> _Task directions_:
Show every line of the data where the word "computer" can be found.

> _Records provided_:
+---+

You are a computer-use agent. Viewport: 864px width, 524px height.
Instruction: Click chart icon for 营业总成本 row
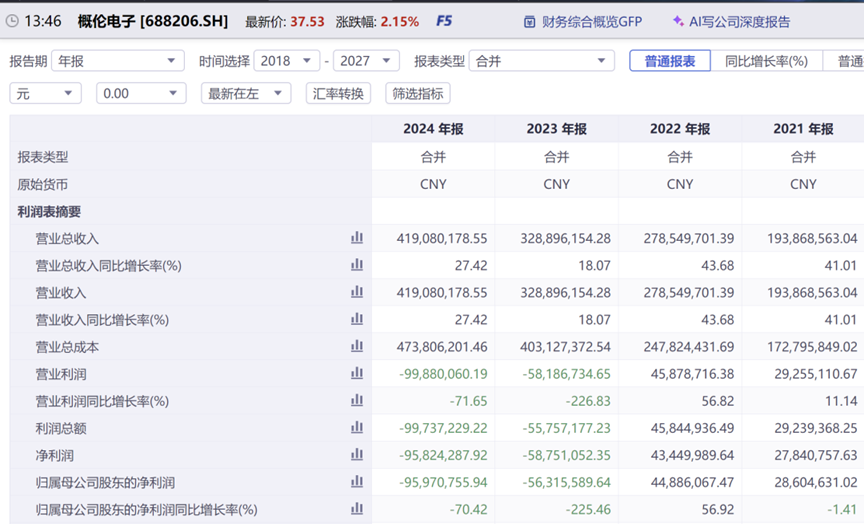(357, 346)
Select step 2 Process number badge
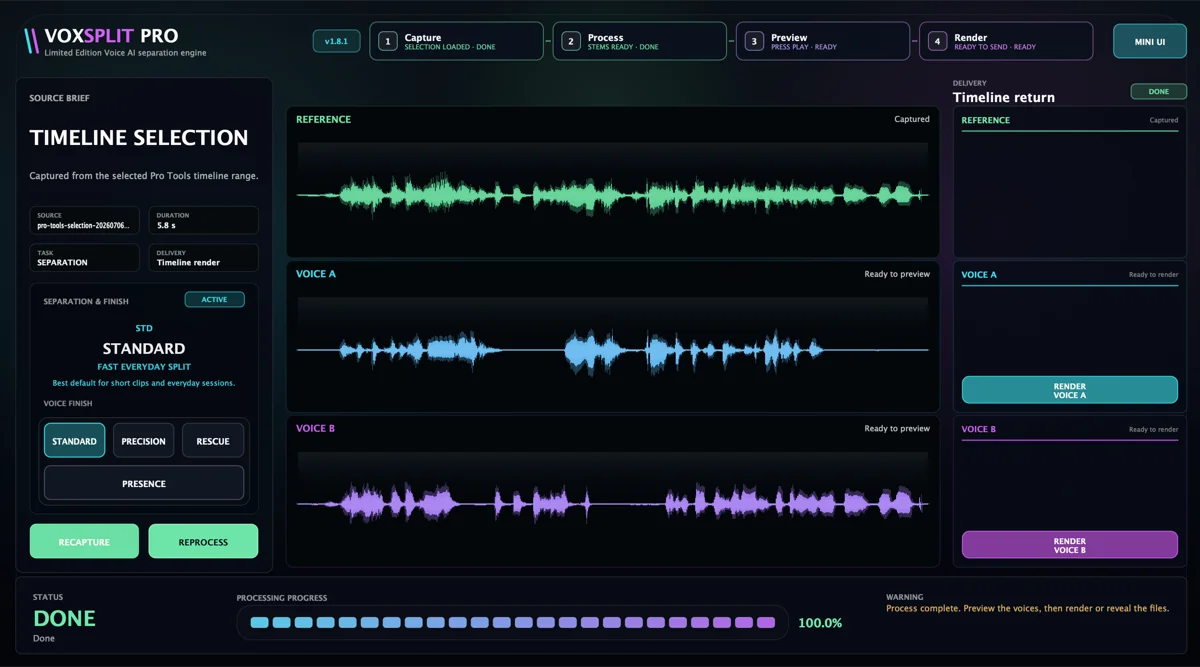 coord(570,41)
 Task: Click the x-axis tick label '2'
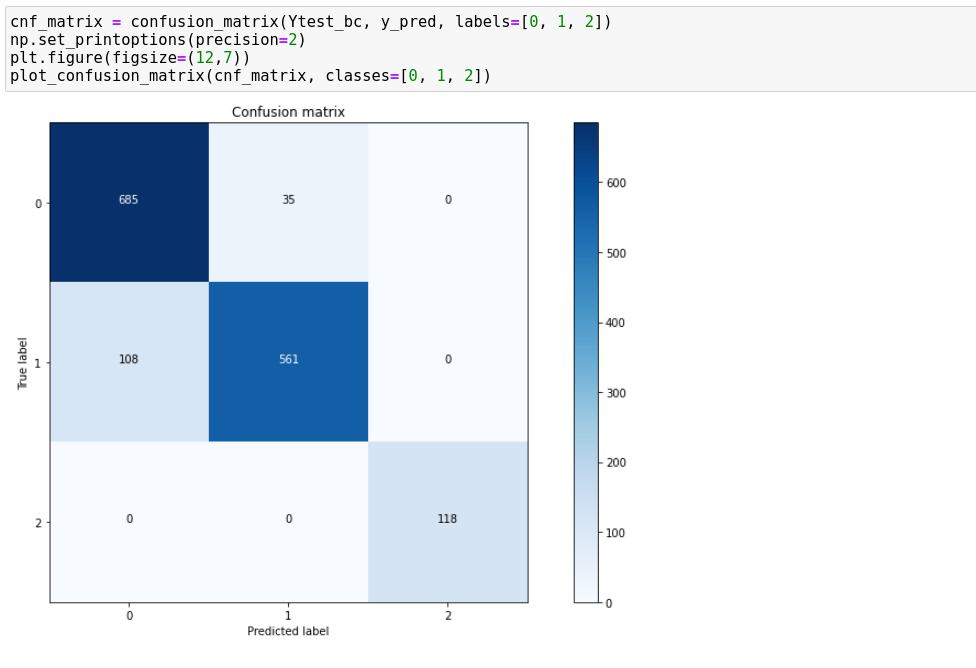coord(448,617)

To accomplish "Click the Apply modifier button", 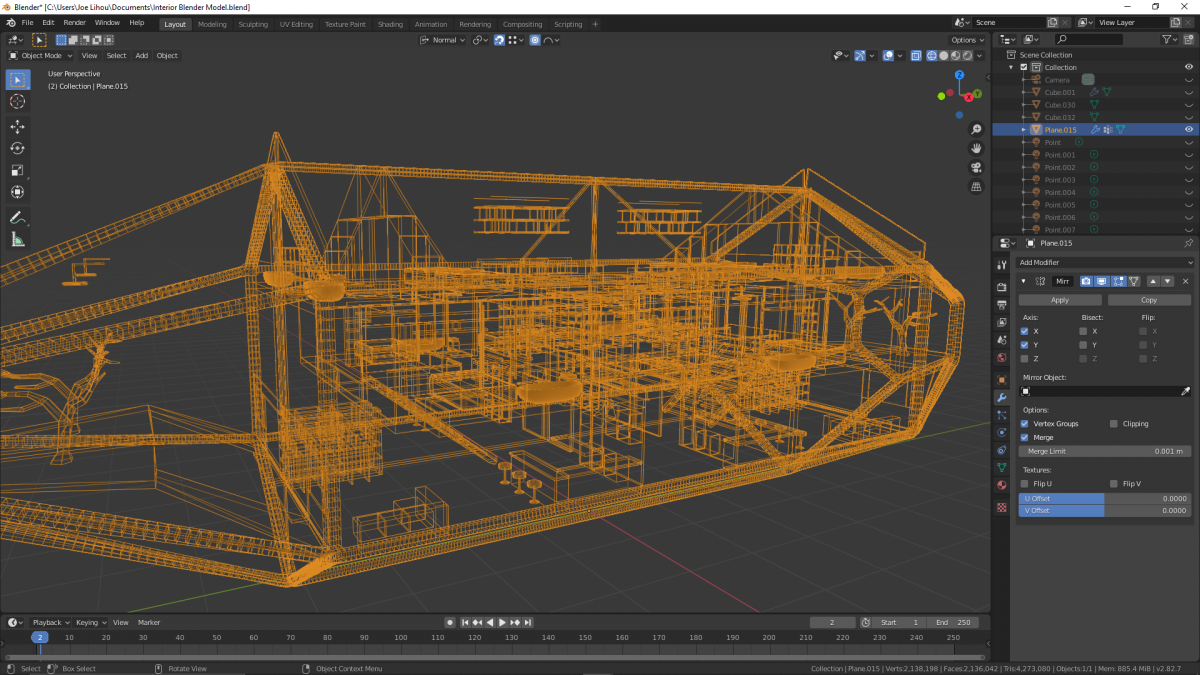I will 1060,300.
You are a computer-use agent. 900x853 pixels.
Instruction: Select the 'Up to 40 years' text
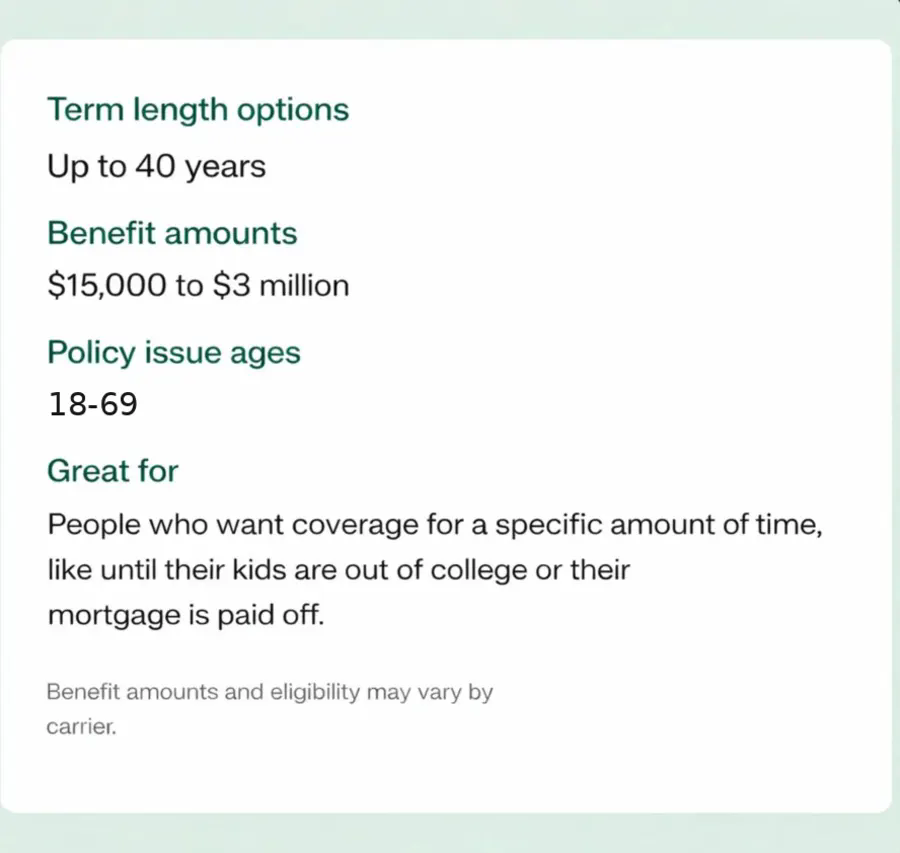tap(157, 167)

+---+

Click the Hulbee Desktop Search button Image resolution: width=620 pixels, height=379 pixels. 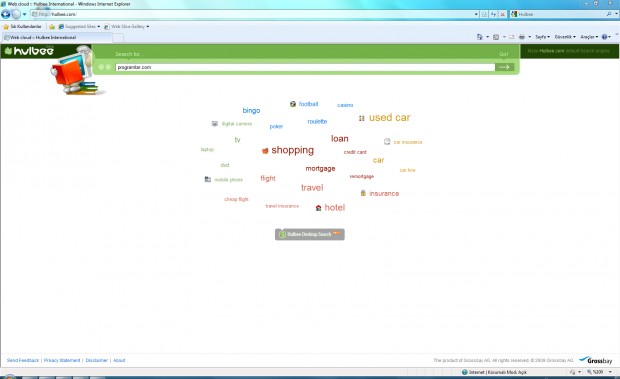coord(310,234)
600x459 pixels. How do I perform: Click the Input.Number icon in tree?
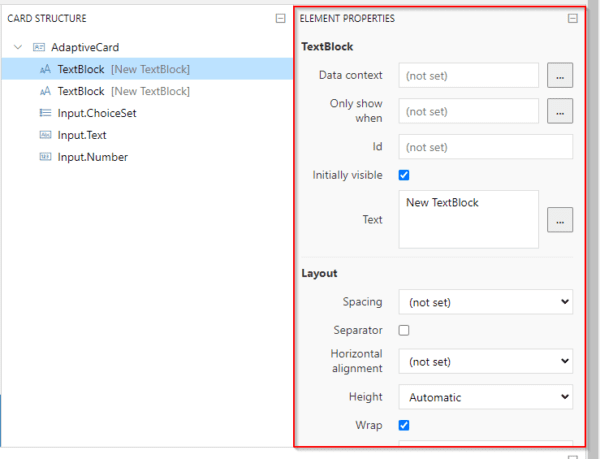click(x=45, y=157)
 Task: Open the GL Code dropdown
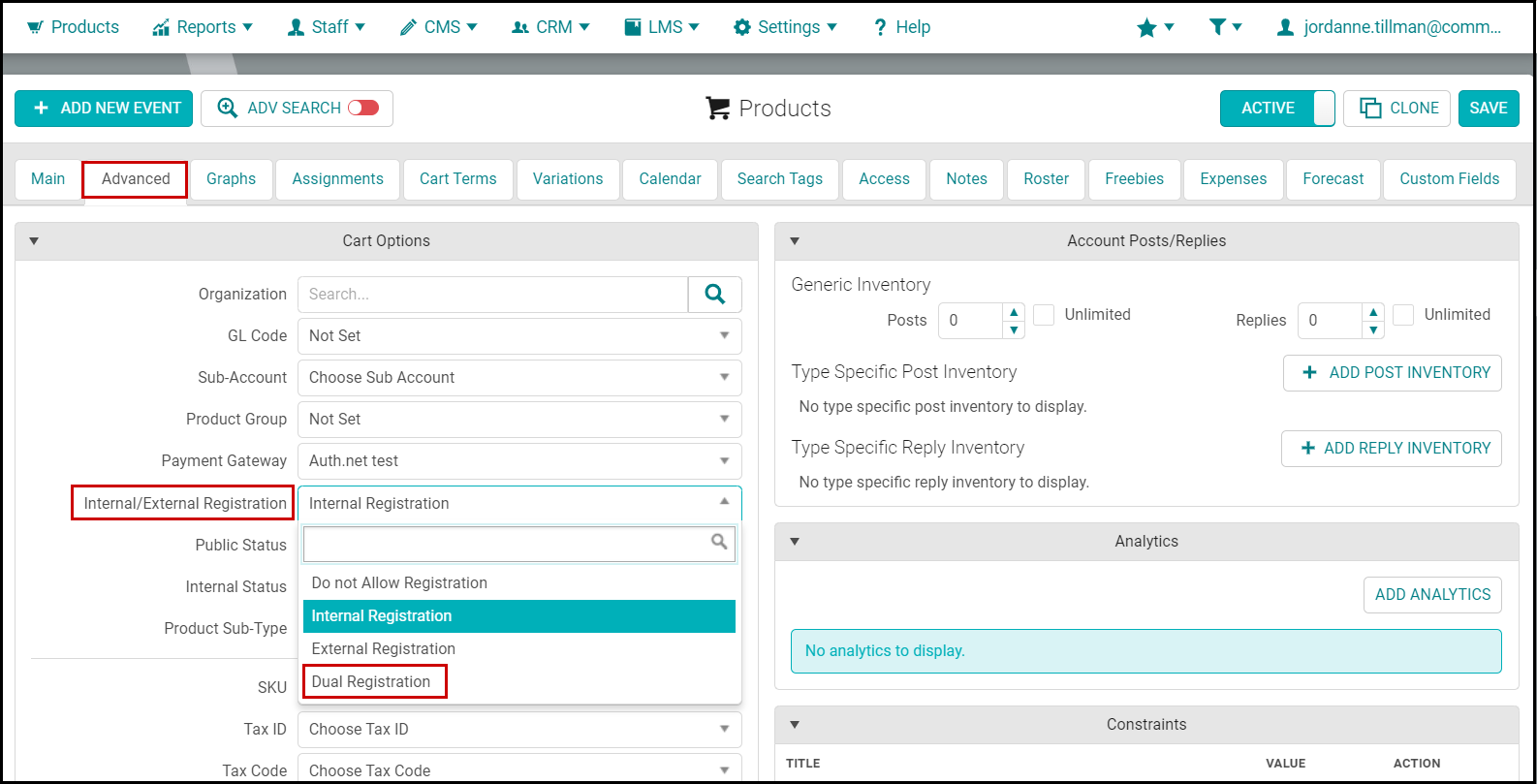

+---+

> _Solution to this task_:
You are a computer-use agent. Viewport: 864px width, 524px height.
You are a computer-use agent. 900x853 pixels.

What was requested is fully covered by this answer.